Exactly one month ago today, Sharp VodkaPundit Readers™ were warned about the downside to falling crude oil prices:
Much of our present recovery, lame as it is, is due to the revolution in fracking. The jobs pay well, the work requires lots of expensive equipment, and those benefits plus the benefits of cheaper energy ripple through the rest of the economy. So it’s great to watch Putin squirm as the rug is pulled out from under his imperial ambitions, but if Hugh-Smith is right, the US economy could be looking at an oil bubble ready to pop — a bubble every bit as big as the real estate bubble of 2007-08. The ripple effects we’re enjoying now could easily become the giant sucking sound of trillions of dollars leaving the economy.
Before we go on, I should note that in a healthy, balanced economy, falling commodity prices are a good thing, making everything cheaper and/or more plentiful. It’s the poor Third World suckers with highly unbalanced economies who suffer. Which is to say, the Third Worldification of the American economy is well underway:
“In its November 14, 2014 Daily Observations (“The Implications of $75 Oil for the US Economy”), the highly respected hedge fund Bridgewater Associates, LP confirmed that lower oil prices will have a negative impact on the economy.
After an initial transitory positive impact on GDP, Bridgewater explains that lower oil investment and production will lead to a drag on real growth of 0.5% of GDP.
The firm noted that over the past few years, oil production and investment have been adding about 0.5% to nominal GDP growth but that if oil levels out at $75 per barrel, this would shift to something like -0.7% over the next year, creating a material hit to income growth of 1-1.5%.”
— Mike Lewitt, The Credit Strategist
I love love love paying less at the pump.
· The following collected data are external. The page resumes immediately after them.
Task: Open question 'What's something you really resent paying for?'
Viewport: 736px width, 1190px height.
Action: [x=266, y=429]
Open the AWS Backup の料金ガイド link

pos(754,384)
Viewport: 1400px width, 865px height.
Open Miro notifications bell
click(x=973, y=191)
And the schadenfreude we should all feel for Vladimir Putin is as tasty as a dozen chilled blue point oysters, fresh from the Chesapeake Bay. But with the middle class unable to earn a return on their savings, with 20something entrepreneurship at a three-decade low, and Washington and crony capitalists skimming the cream off of whatever is left — we find ourselves in the banana republic position of dependency on commodities for our jobs and income growth.
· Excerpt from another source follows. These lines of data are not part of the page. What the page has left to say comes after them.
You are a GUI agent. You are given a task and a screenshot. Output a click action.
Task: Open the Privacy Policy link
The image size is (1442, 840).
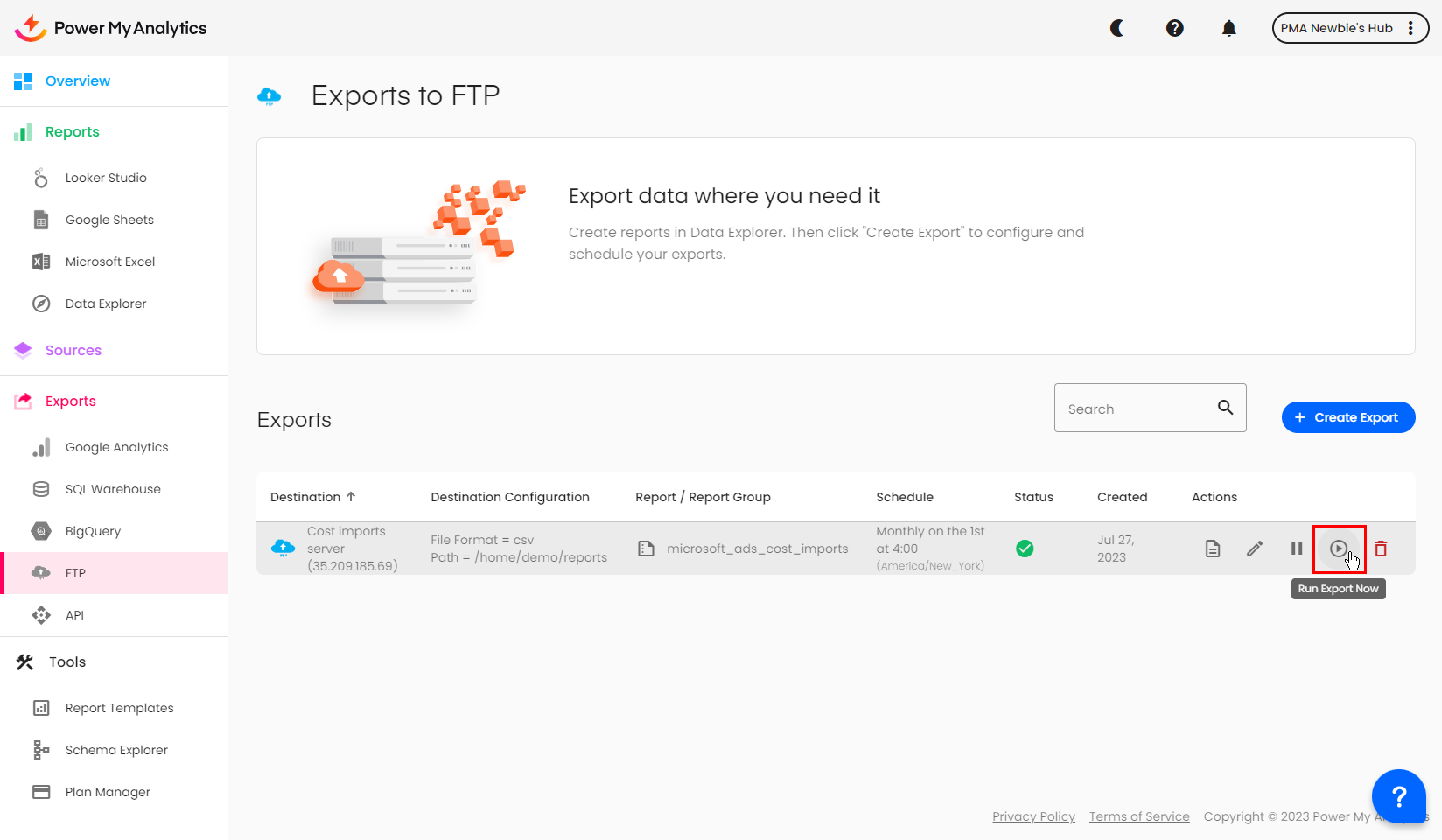tap(1033, 816)
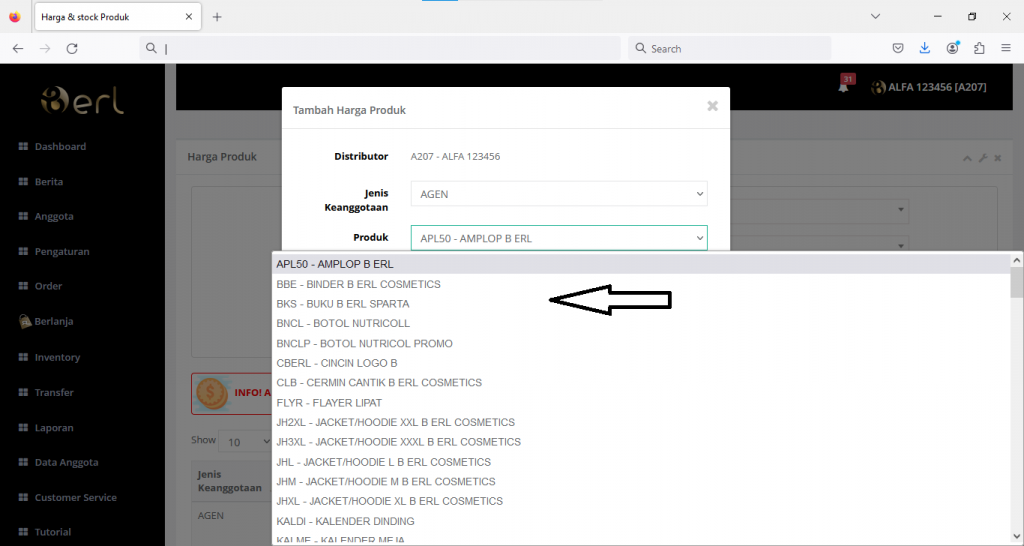Open Firefox downloads icon
Screen dimensions: 1024x546
pos(925,48)
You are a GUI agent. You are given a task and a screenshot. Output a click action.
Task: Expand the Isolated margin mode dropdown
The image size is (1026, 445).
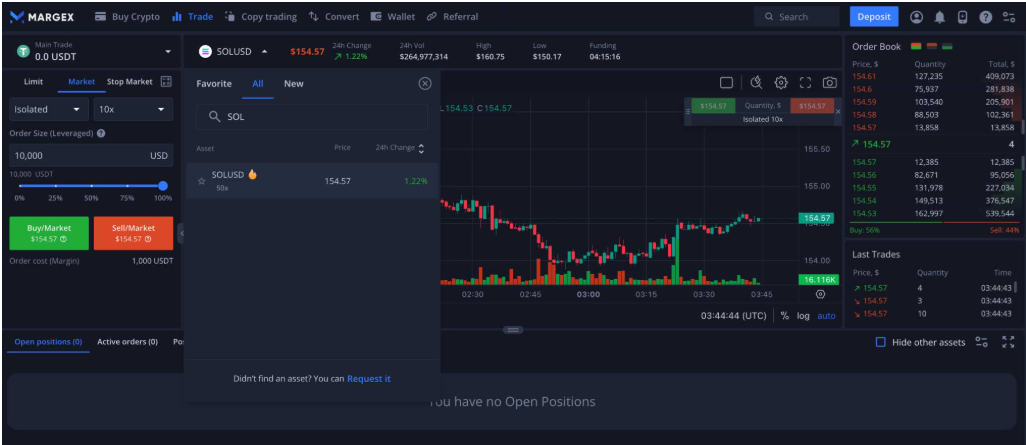pos(48,109)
It was nice(ish) while it lasted.
UPDATE: I realize there’s one thing I should have been more clear on. Of course oil prices will rebound, and of course the oil jobs and positive ripple effects will return. But that still leaves the national economy on a boom-and-bust cycle, which used to only hit the energy-dependent states like Texas.
The irony of course is that Texas has rounded out its economy since the last big bust in the early ’80s, while the rest of the country has become addicted to ZIRP-QE-Deficits-Commodities.